──────── Предоставленный отрывок
Год на Севере. Записки командующего войсками Северной области — страница 32 из 37

Отец настоятель благословил меня с женой отлично написанной иконой святых Зосимы и Савватия, основателей монастыря, считающихся в населении покровителями брака и старых бытовых устоев семьи. Кроме того, владыка подарил мне прекрасно изданную историю Соловецкого монастыря, представляющую собою сборник интереснейших исторических дат и документов.

Особенно интересны главы о бомбардировании монастыря англичанами в эпоху Восточной войны. В то время военную силу монастыря представляли пушки чуть не времен Грозного и инвалидная команда в числе 50 человек.

Мы опоздали к службе, и потому после чая, предложенного нам владыкою, пришлось ограничиться обходом главной части монастыря, посещением ризницы и оружейной палаты.

Общий вид монастыря необыкновенно красив, в особенности с моря.
────────────────
──────── Фрагмент данных
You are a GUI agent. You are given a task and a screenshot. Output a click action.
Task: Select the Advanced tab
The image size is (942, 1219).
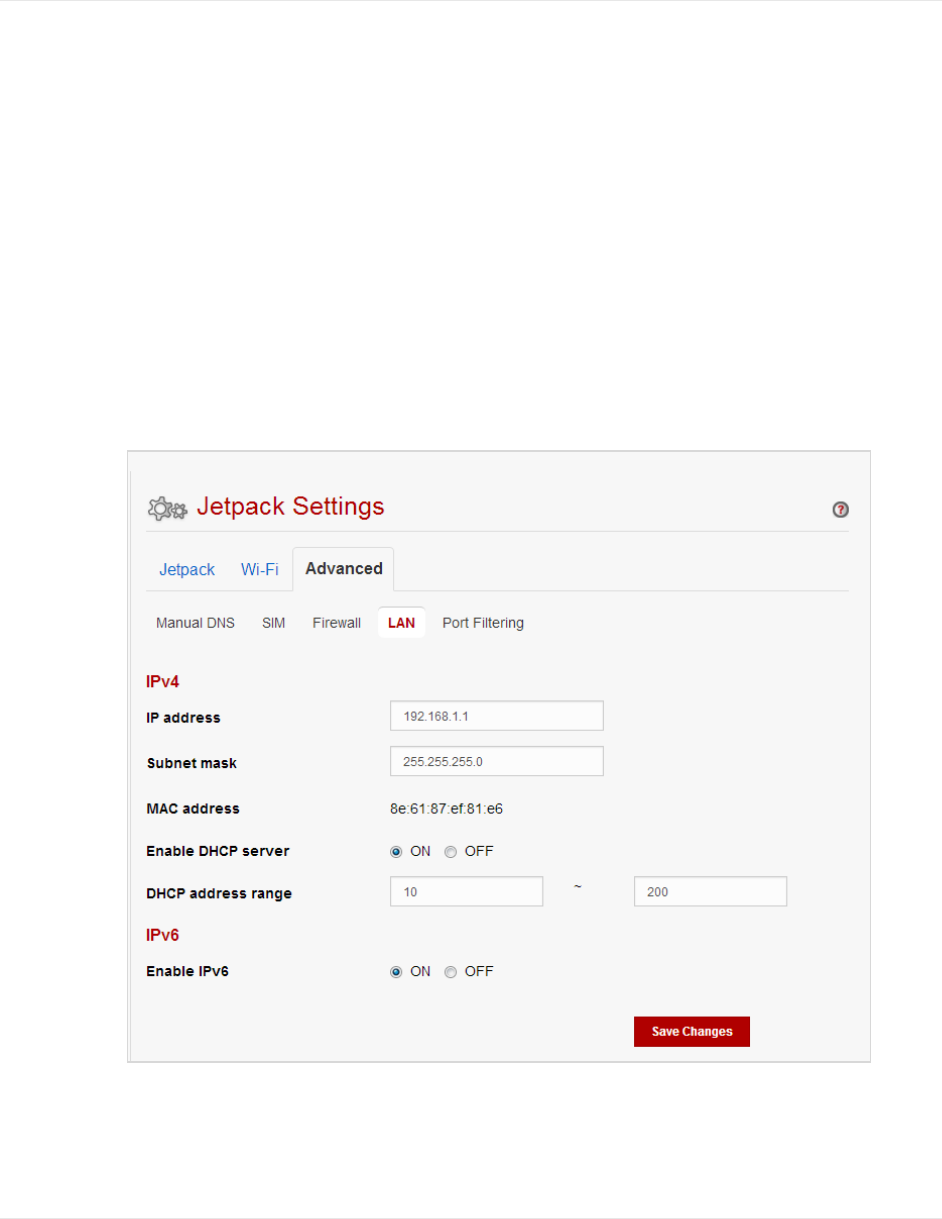(x=343, y=569)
────────────────
§ **Задача**
Продолжите отрывок о посещении Соловецкого монастыря, начав сразу после его последнего предложения.

§ **Ответ к заданию**
Седою стариною веет от крепостной стены, сложенной из крупных камней, с ее сторожевыми башнями, типичного старорусского «городка». Архитектура монастырских церквей необычайно интересна. Вот сюда надо было ездить добывать настоящий русский стиль, не занесенный хламом чуждой культуры.

Однако надо было торопиться в Архангельск. В четвертом часу мы начали осторожно выходить из бухты.

Вода в это время спала. Фарватер, отлично оборудованный в давние времена, оказался далеко не в порядке в смысле опознательных вех, буйков и прочих необходимых для плавания мелочей.

Я стоял на мостике. Скалистые грядки, спускавшиеся в воду с островков, внушали большие опасения. Лот, бросаемый каждые полминуты, давал очень малую глубину.

Монастырь был еще в виду, когда сначала послышался сильный удар, затем страшный гром всей подводной части, с ходу севшей на камни.

Задний ход полной силой! Результатов никаких… Миноносец стал как пришитый. Промучавшись часа два и убедившись, что нигде течи нет, мы решили ждать прилива, который мог автоматически поднять нас. Ждать нужно было до утра, а потому я решил в шлюпке снова отправиться в монастырь, чтобы как-нибудь убить время.

Я долго гулял по монастырю этою светлою ночью. Особенно памятен мне обширный монастырский двор, сплошь покрытый чайками.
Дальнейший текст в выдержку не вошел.